The third objective is to hold employers to account for the workers they hire, and I agree with that as long as it is enforced vigorously.  The fourth objective is essentially amnesty for those illegal immigrants who are here already, and I disagree with that.  The president’s fifth objective is described as recognition of the fact that “we must honor the great American tradition of the melting pot, which has made us one nation out of many peoples.” Few Americans disagree with that; however, it can be achieved best by legalizing only those immigrants who followed the rules, not those who ignored this nation’s immigration laws.

At best, the president’s plan would close our southern border, but do nothing about our northern border; and it would stop employers from hiring illegal immigrants, which might send them scurrying back to their countries of origin, to get in line and come here legally. Thus, actual deportation would work in tandem with attrition, and the goals that I believe are necessary might be achieved over time. However, any notion of amnesty is a mistake, as is the idea of a temporary worker program. While many of the president’s proposals constitute steps in the right direction, they do not go far enough.

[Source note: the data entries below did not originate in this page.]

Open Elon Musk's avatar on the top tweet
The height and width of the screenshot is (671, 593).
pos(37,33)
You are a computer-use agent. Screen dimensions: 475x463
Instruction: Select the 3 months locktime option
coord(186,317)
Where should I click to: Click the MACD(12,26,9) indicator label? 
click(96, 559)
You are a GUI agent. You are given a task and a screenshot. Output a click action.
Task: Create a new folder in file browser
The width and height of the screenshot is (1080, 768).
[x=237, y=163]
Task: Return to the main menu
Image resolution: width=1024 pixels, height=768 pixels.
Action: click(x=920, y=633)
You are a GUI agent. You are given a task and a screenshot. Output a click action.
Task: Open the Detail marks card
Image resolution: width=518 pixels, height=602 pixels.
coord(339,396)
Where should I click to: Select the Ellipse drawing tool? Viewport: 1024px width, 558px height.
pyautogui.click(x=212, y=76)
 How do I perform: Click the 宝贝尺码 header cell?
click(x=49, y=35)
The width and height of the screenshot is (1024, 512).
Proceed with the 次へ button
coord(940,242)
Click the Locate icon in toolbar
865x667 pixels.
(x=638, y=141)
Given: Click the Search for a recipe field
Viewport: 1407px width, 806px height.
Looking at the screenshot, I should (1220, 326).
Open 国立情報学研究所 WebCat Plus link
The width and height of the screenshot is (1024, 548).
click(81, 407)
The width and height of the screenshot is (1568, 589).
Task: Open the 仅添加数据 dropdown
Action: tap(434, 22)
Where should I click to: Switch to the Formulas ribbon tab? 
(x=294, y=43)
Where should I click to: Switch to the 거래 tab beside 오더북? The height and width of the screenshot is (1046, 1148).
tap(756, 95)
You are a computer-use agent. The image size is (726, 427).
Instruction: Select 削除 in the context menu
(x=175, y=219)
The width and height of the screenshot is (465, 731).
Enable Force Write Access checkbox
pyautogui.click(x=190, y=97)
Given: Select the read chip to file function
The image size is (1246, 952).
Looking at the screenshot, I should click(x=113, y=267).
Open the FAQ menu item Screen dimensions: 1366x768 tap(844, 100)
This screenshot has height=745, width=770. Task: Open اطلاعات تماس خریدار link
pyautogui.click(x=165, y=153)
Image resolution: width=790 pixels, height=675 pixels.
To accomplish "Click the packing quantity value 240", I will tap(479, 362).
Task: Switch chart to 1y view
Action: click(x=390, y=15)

© 2010, Timothy D. Naegele


[1] Timothy D. Naegele was counsel to the U.S. Senate Banking Committee, and chief of staff to Presidential Medal of Freedom and Congressional Gold Medal recipient and former U.S. Senator Edward W. Brooke (R-Mass), the first black senator since Reconstruction after the U.S. Civil War.  He practices law in Washington, D.C. and Los Angeles with his firm, Timothy D. Naegele & Associates (www.naegele.com).  He has an undergraduate degree in economics from UCLA, as well as two law degrees from the School of Law (Boalt Hall), University of California, Berkeley, and from Georgetown University.  He is a member of the District of Columbia and California bars.  He served as a Captain in the U.S. Army, assigned to the Defense Intelligence Agency at the Pentagon, where he received the Joint Service Commendation Medal.  Mr. Naegele is an Independent politically; and he is listed in Who’s Who in America, Who’s Who in American Law, and Who’s Who in Finance and Business. He has written extensively over the years.  See, e.g., www.naegele.com/whats_new.html#articles

[2] This article was published first at MensNewsDaily.com on May 16, 2006.  See http://www.naegele.com/documents/IllegalImmigration.pdf

More than four years have passed, and George W. Bush’s presidency ended and Barack Obama’s presidency began.  However, the underlying issues remain the same and are still as relevant and timely as when I wrote it.  Our national immigration policies continue to be a disgrace.  Some people play by the rules, such as my long-time Irish love, and they are penalized for doing so.  All immigrants should be subject to the same rules, or no one should be required to obey our immigration laws.